XI: altar

This is a description of what a waldorf school ‘nature table’ might look like in december. (For anyone unfamiliar with nature tables: they’re extremely common in waldorf classrooms and, as nature tables, resemble altars more than an ordinary kind of table, although the basic item needed is, of course, a table!) The description is from a second grade in a german waldorf school.

Der Klassenraum hat sich verwandelt. Fensterbank und Jahreszeitentisch sind leergeräumt, und über die Länge des Raumes erstreckt sich eine wüstenähnlich kahle Landschaft aus Sand und Felsen. Maria und Josef haben ihren langen Weg nach Bethlehem gerade erst begonnen. Jeden Tag werden sie ein Stück 7 weiter wandern; je näher sie dem Ort kommen, an dem einmal die Krippe stehen wird, desto mehr belebt sich die Landschaft: “Weidegras” aus Moos, kleine “Wüstenpflanzen” und schöne Steine tauchen auf, allmählich auch das eine oder andere Schäflein, schließlich Ochs und Esel in ihrem einfachen Stall aus Ästen und Rinde sowie die Hirten. An jedem Tag gibt es Neues zu entdecken. Alle Naturreiche sind vertreten: Das Mineralische, Pflanzen, Tiere und Menschen. Kurz bevor das heilige Paar nun das Ziel seiner Wanderung erreicht, beginnen allerdings die Weihnachtsferien! So ist die Krippenszene erst sichtbar, wenn die Kinder im Januar wieder in die Klasse kommen. Jetzt ist es eng geworden im Stall, in dem das neugeborene Kind im Stroh liegt. Ochs und Esel passen kaum noch hinein, und auch die drei Könige aus dem Morgenland sind mit  dem Kamel und ihren Gaben angereist und stehen staunend am Ort des Wunders. [Source.]

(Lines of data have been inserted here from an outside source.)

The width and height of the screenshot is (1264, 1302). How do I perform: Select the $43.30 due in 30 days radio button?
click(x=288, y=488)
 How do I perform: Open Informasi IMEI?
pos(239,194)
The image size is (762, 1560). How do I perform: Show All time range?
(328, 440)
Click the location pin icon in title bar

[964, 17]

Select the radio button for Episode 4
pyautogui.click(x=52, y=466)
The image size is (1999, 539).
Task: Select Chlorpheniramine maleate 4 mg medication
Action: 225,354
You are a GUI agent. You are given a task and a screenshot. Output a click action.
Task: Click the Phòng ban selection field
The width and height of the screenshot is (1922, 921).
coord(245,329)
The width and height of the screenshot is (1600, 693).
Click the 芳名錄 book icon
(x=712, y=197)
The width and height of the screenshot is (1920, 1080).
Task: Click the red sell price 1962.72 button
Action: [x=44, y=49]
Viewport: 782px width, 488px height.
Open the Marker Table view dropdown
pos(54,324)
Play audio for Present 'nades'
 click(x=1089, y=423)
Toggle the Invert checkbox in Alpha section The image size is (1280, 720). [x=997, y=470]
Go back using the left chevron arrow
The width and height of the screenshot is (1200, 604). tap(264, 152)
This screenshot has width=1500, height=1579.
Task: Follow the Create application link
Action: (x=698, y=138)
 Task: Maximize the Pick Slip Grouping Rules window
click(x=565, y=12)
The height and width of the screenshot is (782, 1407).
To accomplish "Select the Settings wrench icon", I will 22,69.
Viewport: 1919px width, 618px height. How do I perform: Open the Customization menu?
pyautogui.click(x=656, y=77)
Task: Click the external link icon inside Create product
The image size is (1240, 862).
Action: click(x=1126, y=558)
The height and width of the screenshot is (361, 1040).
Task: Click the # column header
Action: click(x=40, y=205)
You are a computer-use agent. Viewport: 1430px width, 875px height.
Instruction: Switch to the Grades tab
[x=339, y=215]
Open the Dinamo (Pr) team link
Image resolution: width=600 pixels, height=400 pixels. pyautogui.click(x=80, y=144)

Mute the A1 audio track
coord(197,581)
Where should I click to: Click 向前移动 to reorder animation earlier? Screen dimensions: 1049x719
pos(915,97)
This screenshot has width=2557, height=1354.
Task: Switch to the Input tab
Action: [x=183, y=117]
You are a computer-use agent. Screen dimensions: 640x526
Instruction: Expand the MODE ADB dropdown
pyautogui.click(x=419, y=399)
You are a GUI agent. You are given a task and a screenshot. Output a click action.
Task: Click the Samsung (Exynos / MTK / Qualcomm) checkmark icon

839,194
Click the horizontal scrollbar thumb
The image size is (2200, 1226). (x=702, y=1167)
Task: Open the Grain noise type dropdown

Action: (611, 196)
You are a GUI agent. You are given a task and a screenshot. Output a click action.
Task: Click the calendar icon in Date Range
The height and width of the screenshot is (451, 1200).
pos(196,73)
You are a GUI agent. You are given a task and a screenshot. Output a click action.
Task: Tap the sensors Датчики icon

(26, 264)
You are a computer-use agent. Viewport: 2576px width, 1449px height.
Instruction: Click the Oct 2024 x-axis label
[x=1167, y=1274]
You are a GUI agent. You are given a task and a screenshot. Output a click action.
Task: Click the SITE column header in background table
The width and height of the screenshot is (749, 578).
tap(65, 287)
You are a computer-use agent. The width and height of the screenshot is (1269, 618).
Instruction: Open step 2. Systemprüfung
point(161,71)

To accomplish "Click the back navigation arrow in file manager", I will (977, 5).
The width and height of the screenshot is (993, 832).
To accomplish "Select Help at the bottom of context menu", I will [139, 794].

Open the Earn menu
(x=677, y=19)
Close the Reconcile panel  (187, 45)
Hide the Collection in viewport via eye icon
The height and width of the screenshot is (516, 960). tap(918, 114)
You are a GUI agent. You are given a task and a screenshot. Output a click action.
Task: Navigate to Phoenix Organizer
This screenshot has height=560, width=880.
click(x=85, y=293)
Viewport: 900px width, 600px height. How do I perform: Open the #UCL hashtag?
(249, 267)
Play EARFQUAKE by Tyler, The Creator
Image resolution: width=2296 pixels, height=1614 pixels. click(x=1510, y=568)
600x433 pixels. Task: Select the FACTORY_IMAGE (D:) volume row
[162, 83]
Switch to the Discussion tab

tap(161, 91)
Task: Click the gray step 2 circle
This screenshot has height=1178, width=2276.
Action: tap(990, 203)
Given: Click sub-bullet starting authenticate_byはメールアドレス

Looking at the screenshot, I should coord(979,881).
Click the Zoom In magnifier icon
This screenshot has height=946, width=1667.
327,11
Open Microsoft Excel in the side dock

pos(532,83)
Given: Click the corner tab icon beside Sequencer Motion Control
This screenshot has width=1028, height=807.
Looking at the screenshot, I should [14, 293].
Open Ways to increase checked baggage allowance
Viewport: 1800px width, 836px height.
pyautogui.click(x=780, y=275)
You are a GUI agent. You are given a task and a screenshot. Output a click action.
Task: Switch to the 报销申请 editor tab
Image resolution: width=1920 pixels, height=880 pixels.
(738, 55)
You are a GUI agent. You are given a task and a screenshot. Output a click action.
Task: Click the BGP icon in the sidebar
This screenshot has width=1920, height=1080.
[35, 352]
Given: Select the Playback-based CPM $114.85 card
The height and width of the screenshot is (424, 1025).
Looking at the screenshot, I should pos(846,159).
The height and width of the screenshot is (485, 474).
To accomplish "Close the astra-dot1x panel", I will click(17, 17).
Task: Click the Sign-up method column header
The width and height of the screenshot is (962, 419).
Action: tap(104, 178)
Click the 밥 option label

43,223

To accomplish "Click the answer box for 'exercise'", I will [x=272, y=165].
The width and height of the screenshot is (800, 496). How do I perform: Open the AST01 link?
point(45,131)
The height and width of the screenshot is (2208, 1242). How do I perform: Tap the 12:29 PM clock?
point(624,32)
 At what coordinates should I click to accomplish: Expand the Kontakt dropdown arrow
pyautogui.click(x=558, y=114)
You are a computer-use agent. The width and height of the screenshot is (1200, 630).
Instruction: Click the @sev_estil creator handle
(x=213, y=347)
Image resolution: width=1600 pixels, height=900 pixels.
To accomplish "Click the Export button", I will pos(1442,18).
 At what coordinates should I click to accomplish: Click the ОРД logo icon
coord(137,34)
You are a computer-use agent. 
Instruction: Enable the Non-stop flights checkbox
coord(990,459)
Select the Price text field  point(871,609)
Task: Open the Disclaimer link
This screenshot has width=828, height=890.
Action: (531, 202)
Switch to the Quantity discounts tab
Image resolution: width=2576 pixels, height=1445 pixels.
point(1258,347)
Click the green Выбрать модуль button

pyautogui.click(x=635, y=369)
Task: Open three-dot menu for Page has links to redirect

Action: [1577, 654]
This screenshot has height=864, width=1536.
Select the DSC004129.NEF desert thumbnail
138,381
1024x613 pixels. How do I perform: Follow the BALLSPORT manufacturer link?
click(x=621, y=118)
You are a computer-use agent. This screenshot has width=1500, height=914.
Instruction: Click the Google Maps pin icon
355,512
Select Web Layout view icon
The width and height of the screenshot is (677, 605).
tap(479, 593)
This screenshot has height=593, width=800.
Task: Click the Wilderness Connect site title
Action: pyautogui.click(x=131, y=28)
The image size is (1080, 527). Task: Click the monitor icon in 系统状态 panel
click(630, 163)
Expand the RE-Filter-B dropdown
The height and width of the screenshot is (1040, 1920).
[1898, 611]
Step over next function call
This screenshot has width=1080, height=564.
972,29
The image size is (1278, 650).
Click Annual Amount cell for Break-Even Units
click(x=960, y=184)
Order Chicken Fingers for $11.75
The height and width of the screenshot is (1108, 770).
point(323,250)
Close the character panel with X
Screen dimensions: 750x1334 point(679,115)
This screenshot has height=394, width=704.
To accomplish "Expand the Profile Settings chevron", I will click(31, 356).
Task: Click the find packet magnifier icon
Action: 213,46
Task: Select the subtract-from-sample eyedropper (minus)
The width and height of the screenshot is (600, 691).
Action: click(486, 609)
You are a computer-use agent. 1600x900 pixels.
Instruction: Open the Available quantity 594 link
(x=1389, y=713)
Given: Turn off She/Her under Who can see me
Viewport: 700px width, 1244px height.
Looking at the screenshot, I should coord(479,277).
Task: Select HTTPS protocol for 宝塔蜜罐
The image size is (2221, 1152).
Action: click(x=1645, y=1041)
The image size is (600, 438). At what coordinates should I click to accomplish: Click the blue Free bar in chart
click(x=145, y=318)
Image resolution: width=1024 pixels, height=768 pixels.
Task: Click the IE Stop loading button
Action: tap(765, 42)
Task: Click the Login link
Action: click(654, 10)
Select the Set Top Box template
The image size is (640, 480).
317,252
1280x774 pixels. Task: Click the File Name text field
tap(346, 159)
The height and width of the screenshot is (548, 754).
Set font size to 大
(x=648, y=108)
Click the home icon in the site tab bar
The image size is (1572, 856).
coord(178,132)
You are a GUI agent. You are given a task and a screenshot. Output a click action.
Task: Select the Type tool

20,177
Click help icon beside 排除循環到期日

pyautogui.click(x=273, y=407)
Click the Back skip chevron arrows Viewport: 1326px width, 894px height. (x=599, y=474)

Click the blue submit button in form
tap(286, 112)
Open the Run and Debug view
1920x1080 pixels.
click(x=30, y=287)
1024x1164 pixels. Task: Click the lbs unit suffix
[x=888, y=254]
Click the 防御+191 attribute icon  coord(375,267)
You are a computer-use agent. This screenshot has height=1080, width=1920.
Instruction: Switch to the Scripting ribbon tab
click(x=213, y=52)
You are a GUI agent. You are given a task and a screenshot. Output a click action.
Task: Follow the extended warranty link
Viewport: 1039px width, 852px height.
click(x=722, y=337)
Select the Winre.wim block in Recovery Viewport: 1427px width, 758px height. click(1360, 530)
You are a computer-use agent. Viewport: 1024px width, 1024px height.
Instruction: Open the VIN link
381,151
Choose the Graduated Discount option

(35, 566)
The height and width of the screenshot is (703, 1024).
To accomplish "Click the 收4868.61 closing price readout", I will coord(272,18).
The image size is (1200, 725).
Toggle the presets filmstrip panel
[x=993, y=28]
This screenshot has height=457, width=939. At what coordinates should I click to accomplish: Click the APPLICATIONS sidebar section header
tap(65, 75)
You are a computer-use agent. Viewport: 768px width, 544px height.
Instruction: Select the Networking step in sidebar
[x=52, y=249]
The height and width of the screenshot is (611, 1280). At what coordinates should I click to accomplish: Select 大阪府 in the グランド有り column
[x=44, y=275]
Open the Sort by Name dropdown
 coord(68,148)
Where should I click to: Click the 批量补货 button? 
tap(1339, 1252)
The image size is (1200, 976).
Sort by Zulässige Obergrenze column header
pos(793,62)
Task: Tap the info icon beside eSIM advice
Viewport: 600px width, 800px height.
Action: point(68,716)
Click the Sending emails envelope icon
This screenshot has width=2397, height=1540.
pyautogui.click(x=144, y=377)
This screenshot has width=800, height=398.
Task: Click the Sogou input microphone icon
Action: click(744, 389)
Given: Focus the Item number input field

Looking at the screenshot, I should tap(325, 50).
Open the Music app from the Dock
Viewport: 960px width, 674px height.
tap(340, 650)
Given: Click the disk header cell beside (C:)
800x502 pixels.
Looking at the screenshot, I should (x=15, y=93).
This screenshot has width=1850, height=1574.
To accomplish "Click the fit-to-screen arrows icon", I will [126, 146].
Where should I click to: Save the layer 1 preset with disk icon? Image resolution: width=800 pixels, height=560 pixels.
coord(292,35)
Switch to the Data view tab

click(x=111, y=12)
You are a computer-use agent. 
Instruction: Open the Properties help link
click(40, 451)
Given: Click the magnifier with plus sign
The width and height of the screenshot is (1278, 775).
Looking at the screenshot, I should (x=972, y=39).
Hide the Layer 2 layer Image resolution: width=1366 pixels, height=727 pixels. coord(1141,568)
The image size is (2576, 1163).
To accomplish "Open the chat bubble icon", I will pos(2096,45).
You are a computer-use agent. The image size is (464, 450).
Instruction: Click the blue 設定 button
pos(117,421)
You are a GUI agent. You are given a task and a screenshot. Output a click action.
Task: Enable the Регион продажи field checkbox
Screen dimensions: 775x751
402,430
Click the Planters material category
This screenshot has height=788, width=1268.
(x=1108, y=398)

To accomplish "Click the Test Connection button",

My own memories are quite hazy although, naturally, I remember these nature tables as they were constantly present in the classroom even if their appearance and content were changed on a regular basis. There were spring tables, and autumn tables… Sometimes the table was decorated entirely anew (for example at the change of seasons), but even during periods when it stayed the same, small additions could be made. This was the teacher’s creation; the children were not involved, they only saw the finished table. I remember that, at christmas, the table had a christmas theme.

The quote mentions how the ‘four kingdoms of nature’ are incorporated in the nature table during the weeks of advent: minerals, plants, animals, men. The International Association for Early Steiner/Waldorf Early Childhood Education has an article which brushes upon this:

During Advent, we can deepen our relationship to the world around us through recognizing the strength and beauty in all the four kingdoms of the natural world.  The first week is related to the mineral kingdom, the physical foundation for life. The mineral world gives us a fixed stage, a basis for our ever-changing existence. Without the mineral world we would have no ground to stand on. The second week focuses on the plant kingdom from which we receive nourishment from living forces. Earth, rain, light and warmth create a balance of growth and decay. The plant world has life that distinguishes it from the mineral world. It is life itself which human beings share with the plants.  The third week focuses on the kingdom of beasts.  We share our capacity for movement and feelings with the animal kingdom. In this week of Advent we are reminded of our relationship with the birds, beasts and other members of the animal kingdom and how they reflect our most basic soul states. The fourth week of Advent speaks of the human being. All the kingdoms of nature contribute to our existence. We all have mineral, plant and animal aspects surrounding and supporting the flame of our individual human spirit, this flame that is the essence of what it is to be human. […] I also add something of the particular kingdom of nature addressed to the advent nature table. Perhaps a crystal or shell is added each day of that week, then the next week, a rose bud each day, then a small wooden animal or feather.

This is a way of thinking about the four weeks of advent that is probably quite unique to waldorf!